Recorded data

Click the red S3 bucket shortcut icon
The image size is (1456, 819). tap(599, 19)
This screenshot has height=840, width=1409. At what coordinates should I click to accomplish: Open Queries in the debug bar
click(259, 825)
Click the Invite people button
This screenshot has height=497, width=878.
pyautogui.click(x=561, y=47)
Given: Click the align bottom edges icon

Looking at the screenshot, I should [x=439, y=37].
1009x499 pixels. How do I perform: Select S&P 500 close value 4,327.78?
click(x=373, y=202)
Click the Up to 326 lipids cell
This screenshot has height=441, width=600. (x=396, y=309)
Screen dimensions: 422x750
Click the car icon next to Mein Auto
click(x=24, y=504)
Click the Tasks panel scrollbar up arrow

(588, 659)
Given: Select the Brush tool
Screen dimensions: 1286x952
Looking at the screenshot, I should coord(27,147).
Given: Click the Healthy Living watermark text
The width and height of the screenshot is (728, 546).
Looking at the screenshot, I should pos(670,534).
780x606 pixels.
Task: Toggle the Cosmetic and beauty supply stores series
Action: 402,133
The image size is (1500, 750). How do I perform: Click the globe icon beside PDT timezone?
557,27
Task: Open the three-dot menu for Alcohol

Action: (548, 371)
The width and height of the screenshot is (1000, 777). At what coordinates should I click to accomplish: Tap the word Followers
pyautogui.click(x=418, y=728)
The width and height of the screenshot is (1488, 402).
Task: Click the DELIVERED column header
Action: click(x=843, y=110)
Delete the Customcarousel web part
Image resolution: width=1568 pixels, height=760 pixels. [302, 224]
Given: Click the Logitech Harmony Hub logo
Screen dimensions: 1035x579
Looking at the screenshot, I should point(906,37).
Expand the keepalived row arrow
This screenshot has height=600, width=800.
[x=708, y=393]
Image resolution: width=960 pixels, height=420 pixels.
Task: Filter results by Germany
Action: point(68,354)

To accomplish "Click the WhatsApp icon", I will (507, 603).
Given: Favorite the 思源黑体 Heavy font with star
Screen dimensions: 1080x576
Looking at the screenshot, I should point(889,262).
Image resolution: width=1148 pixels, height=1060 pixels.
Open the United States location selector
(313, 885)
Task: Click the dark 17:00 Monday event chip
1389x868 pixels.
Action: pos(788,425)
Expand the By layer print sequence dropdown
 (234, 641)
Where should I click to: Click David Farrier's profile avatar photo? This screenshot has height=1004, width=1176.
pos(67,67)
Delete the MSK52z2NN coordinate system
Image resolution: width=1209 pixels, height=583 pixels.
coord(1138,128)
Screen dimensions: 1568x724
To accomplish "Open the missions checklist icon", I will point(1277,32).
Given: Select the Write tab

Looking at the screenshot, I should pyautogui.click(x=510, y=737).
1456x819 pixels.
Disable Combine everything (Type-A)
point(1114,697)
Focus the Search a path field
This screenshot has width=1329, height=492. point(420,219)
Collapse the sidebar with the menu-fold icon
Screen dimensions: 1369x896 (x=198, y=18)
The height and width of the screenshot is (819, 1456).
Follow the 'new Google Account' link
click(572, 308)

→ **Given task**: Could you write out the records again, replacing every "Given:" with "Instruction:" and keeping everything else the same?

→ **Written solution**:
Click the red S3 bucket shortcut icon
The image size is (1456, 819). tap(599, 19)
This screenshot has height=840, width=1409. At what coordinates should I click to accomplish: Open Queries in the debug bar
click(259, 825)
Click the Invite people button
This screenshot has height=497, width=878.
pyautogui.click(x=561, y=47)
Instruction: Click the align bottom edges icon

Looking at the screenshot, I should [x=439, y=37].
1009x499 pixels. How do I perform: Select S&P 500 close value 4,327.78?
click(x=373, y=202)
Click the Up to 326 lipids cell
This screenshot has height=441, width=600. (x=396, y=309)
Screen dimensions: 422x750
Click the car icon next to Mein Auto
click(x=24, y=504)
Click the Tasks panel scrollbar up arrow

(588, 659)
Instruction: Select the Brush tool
Screen dimensions: 1286x952
Looking at the screenshot, I should coord(27,147).
Instruction: Click the Healthy Living watermark text
The width and height of the screenshot is (728, 546).
Looking at the screenshot, I should pos(670,534).
780x606 pixels.
Task: Toggle the Cosmetic and beauty supply stores series
Action: 402,133
The image size is (1500, 750). How do I perform: Click the globe icon beside PDT timezone?
557,27
Task: Open the three-dot menu for Alcohol

Action: (548, 371)
The width and height of the screenshot is (1000, 777). At what coordinates should I click to accomplish: Tap the word Followers
pyautogui.click(x=418, y=728)
The width and height of the screenshot is (1488, 402).
Task: Click the DELIVERED column header
Action: click(x=843, y=110)
Delete the Customcarousel web part
Image resolution: width=1568 pixels, height=760 pixels. [302, 224]
Instruction: Click the Logitech Harmony Hub logo
Screen dimensions: 1035x579
Looking at the screenshot, I should point(906,37).
Expand the keepalived row arrow
This screenshot has height=600, width=800.
[x=708, y=393]
Image resolution: width=960 pixels, height=420 pixels.
Task: Filter results by Germany
Action: point(68,354)

To accomplish "Click the WhatsApp icon", I will (507, 603).
Instruction: Favorite the 思源黑体 Heavy font with star
Screen dimensions: 1080x576
Looking at the screenshot, I should point(889,262).
Image resolution: width=1148 pixels, height=1060 pixels.
Open the United States location selector
(313, 885)
Task: Click the dark 17:00 Monday event chip
1389x868 pixels.
Action: pos(788,425)
Expand the By layer print sequence dropdown
 (234, 641)
Where should I click to: Click David Farrier's profile avatar photo? This screenshot has height=1004, width=1176.
pos(67,67)
Delete the MSK52z2NN coordinate system
Image resolution: width=1209 pixels, height=583 pixels.
coord(1138,128)
Screen dimensions: 1568x724
To accomplish "Open the missions checklist icon", I will point(1277,32).
Instruction: Select the Write tab

Looking at the screenshot, I should pyautogui.click(x=510, y=737).
1456x819 pixels.
Disable Combine everything (Type-A)
point(1114,697)
Focus the Search a path field
This screenshot has width=1329, height=492. point(420,219)
Collapse the sidebar with the menu-fold icon
Screen dimensions: 1369x896 (x=198, y=18)
The height and width of the screenshot is (819, 1456).
Follow the 'new Google Account' link
click(572, 308)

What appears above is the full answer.